Wanning knew that Harold meant something subtle,--one of the
subtleties which he said were only spoiled by being explained--so he
came bluntly to one of the issues he had in mind.
"I would like to see you settled before I quit the harness, Harold."
Harold was absolutely tolerant.
He took out his cigarette case and burnished it with his
handkerchief.
"I perfectly understand your point of view, dear Governor, but
perhaps you don't altogether get mine. Isn't it so? I am settled.
What you mean by being settled, would unsettle me, completely. I'm
cut out for just such an existence as this; to live four floors up
in an attic, get my own breakfast, and have a charwoman to do for
me. I should be awfully bored with an establishment. I'm quite
content with a little diggings like this."
Wanning's eyes fell. Somebody had to pay the rent of even such
modest quarters as contented Harold, but to say so would be rude,
and Harold himself was never rude. Wanning did not, this morning,
feel equal to hearing a statement of his son's uncommercial ideals.

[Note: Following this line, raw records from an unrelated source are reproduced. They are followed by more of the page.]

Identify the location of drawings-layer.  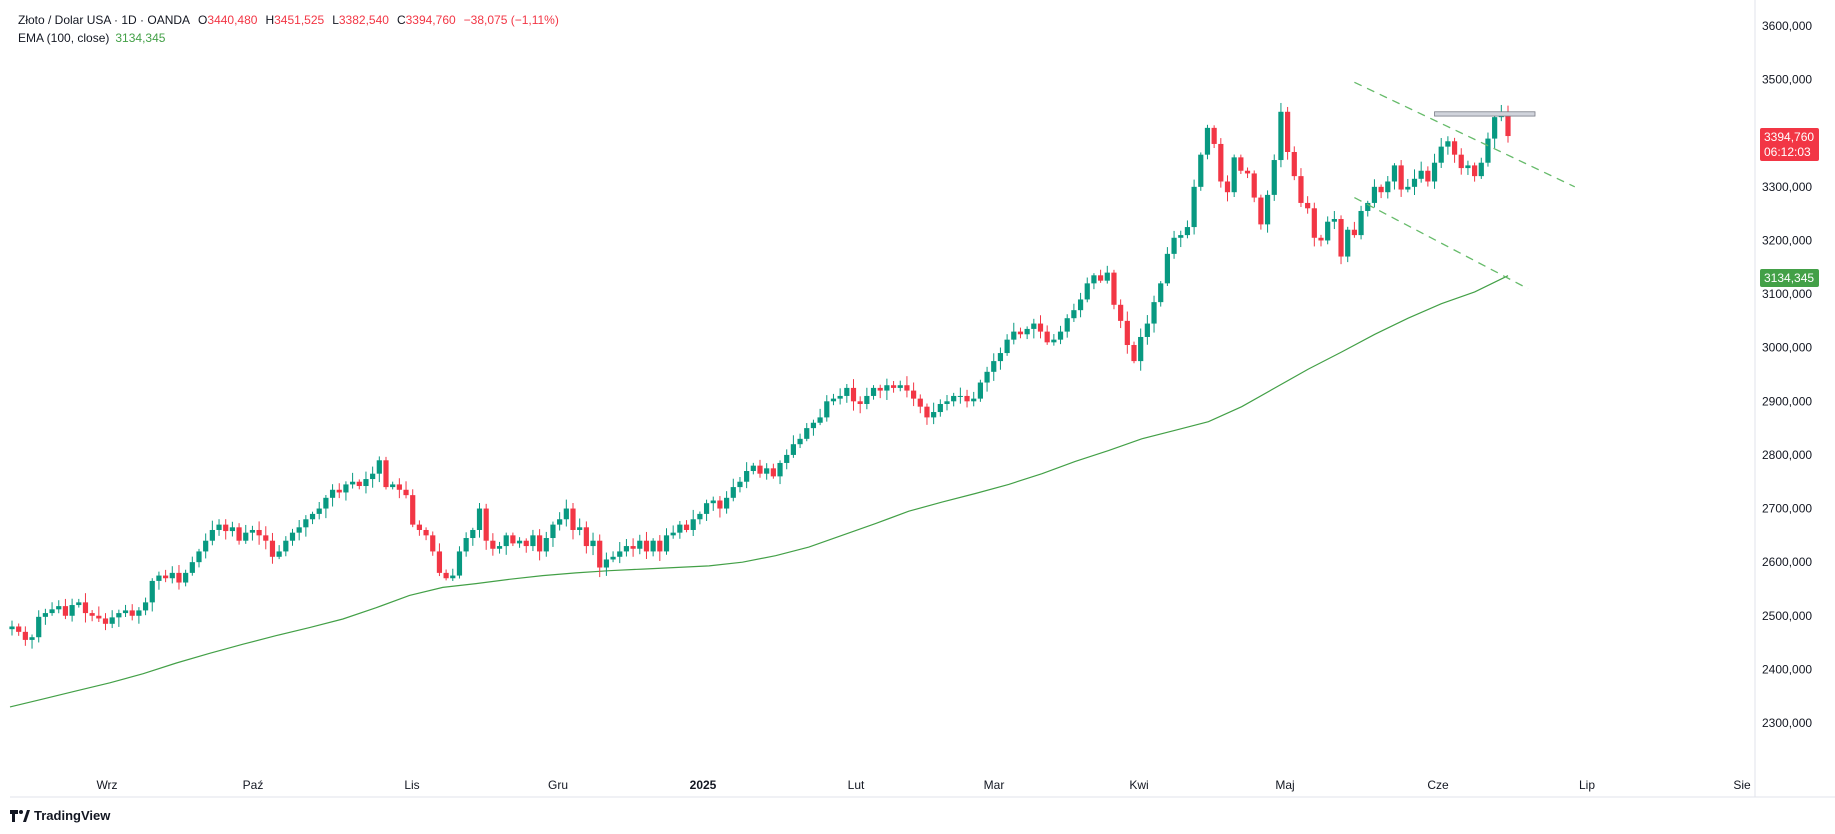
(1465, 186).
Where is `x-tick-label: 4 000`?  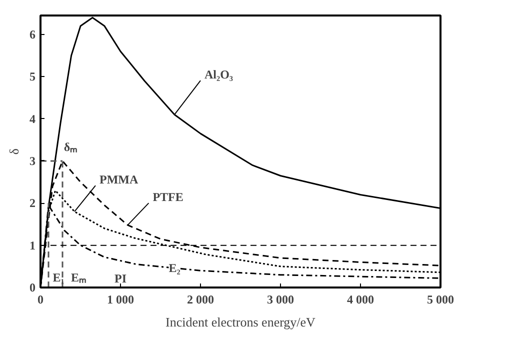 x-tick-label: 4 000 is located at coordinates (360, 299).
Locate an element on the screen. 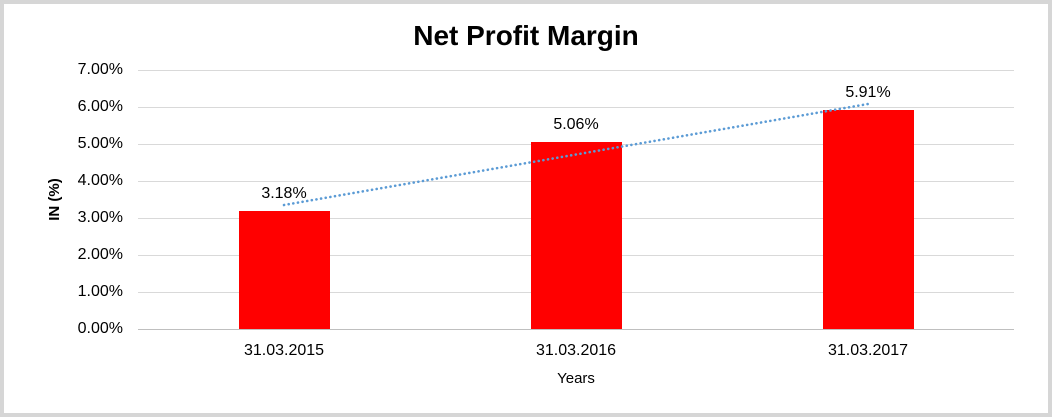  y-tick-label: 6.00% is located at coordinates (100, 106).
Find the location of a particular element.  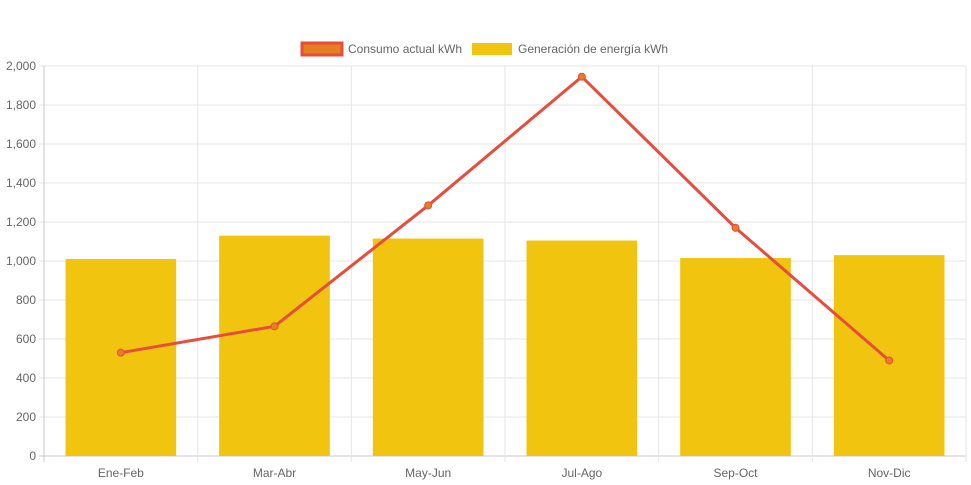

y-tick-label: 1,400 is located at coordinates (21, 183).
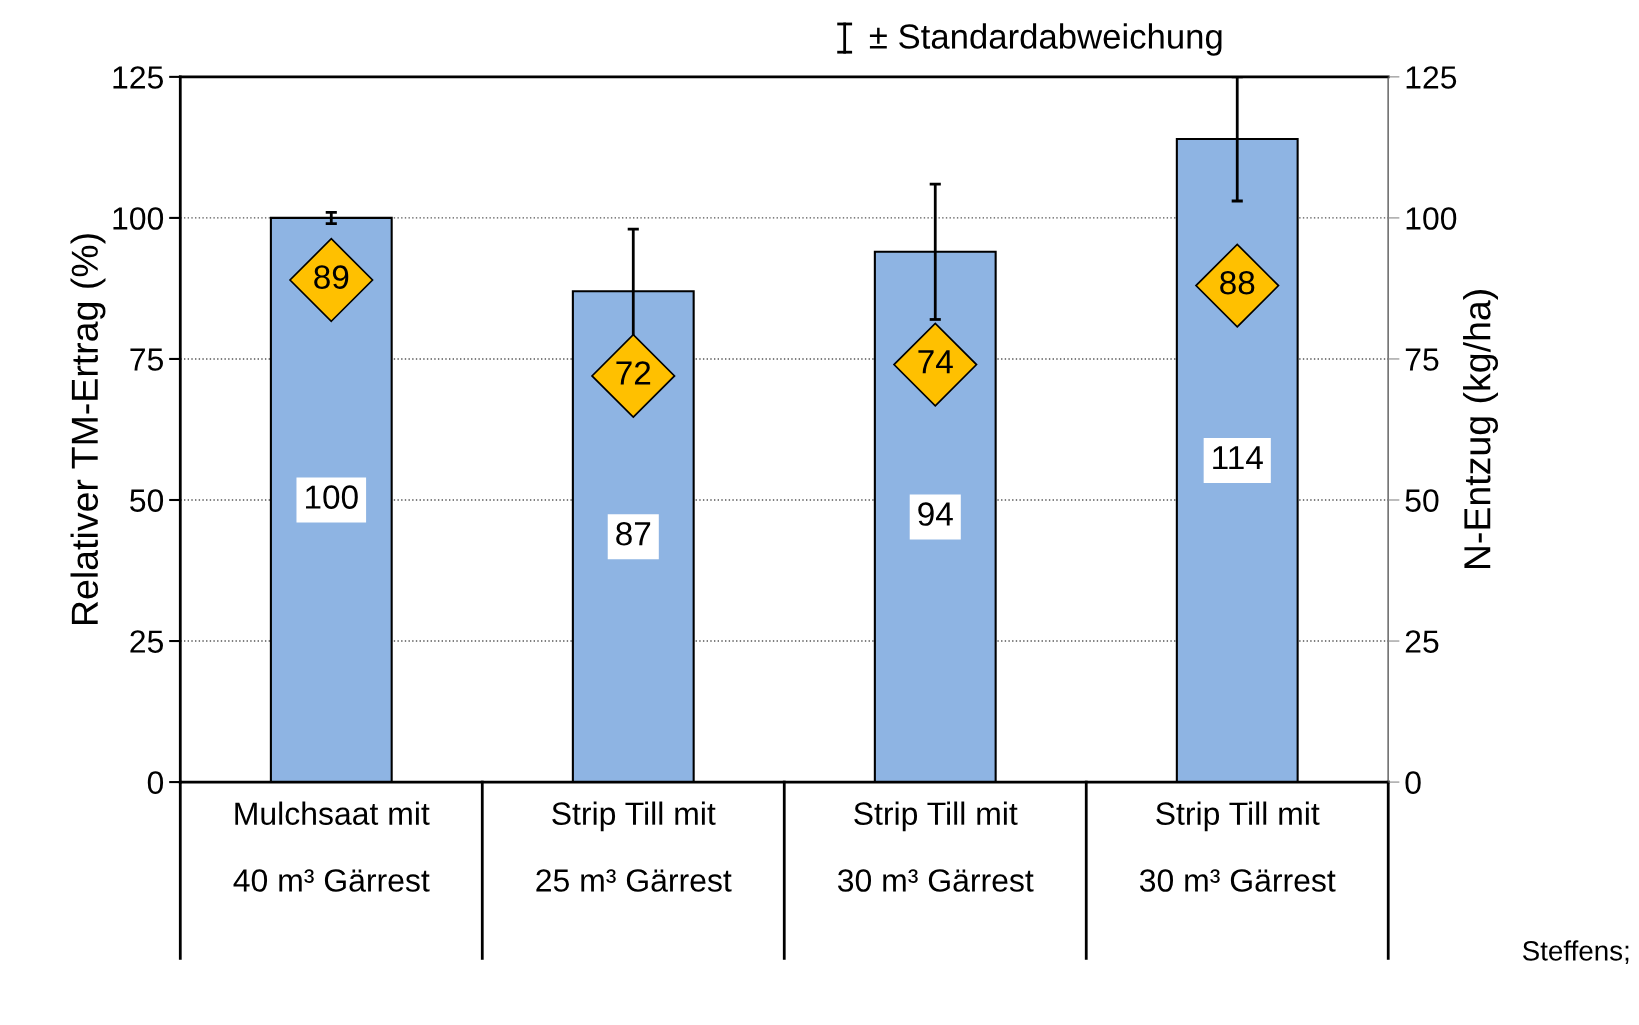 The height and width of the screenshot is (1025, 1639). Describe the element at coordinates (634, 846) in the screenshot. I see `x-tick-label: Strip Till mit 25 m³ Gärrest` at that location.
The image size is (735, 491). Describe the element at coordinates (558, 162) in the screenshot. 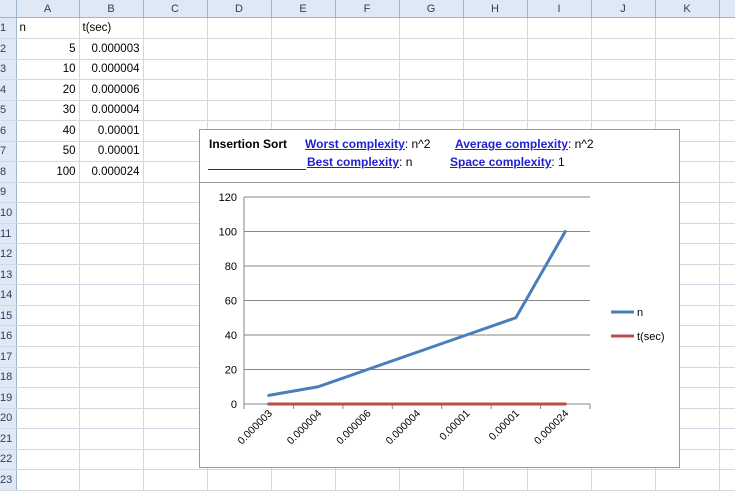

I see `space-complexity-value: : 1` at that location.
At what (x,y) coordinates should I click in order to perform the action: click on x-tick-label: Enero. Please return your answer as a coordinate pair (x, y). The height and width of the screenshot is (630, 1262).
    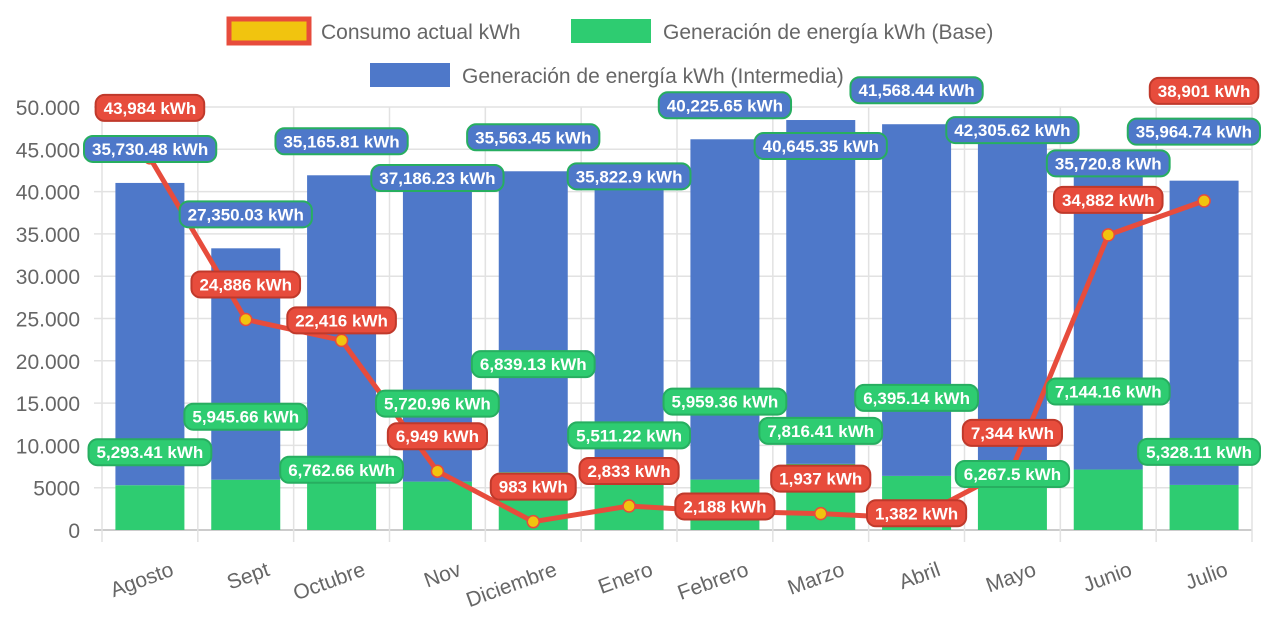
    Looking at the image, I should click on (626, 578).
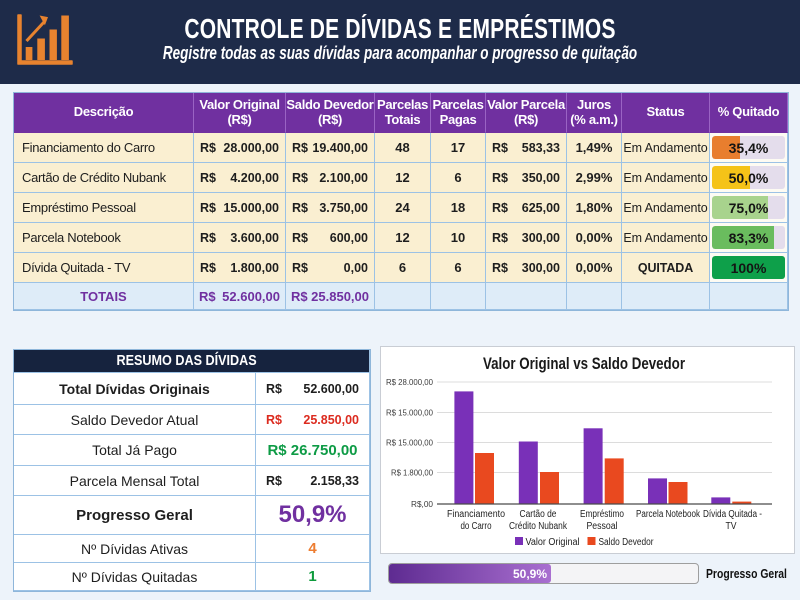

"I know," he said hastily. "But now we're up against hard facts, my
boy. I did not want to alarm your mother, but I've had a time limit
put on me, and it's not a very long one."
Harold threw away the cigarette he had just lighted in a burst of
indignation.
"That's the sort of thing I consider criminal, Father, absolutely
criminal! What doctor has a right to suggest such a thing? Seares
himself may be knocked out tomorrow. What have laboratory tests got
to do with a man's will to live? The force of that depends upon his
entire personality, not on any organ or pair of organs."
Harold thrust his hands in his pockets and walked up and down, very
much stirred. "Really, I have a very poor opinion of scientists.
They ought to be made serve an apprenticeship in art, to get some
conception of the power of human motives. Such brutality!"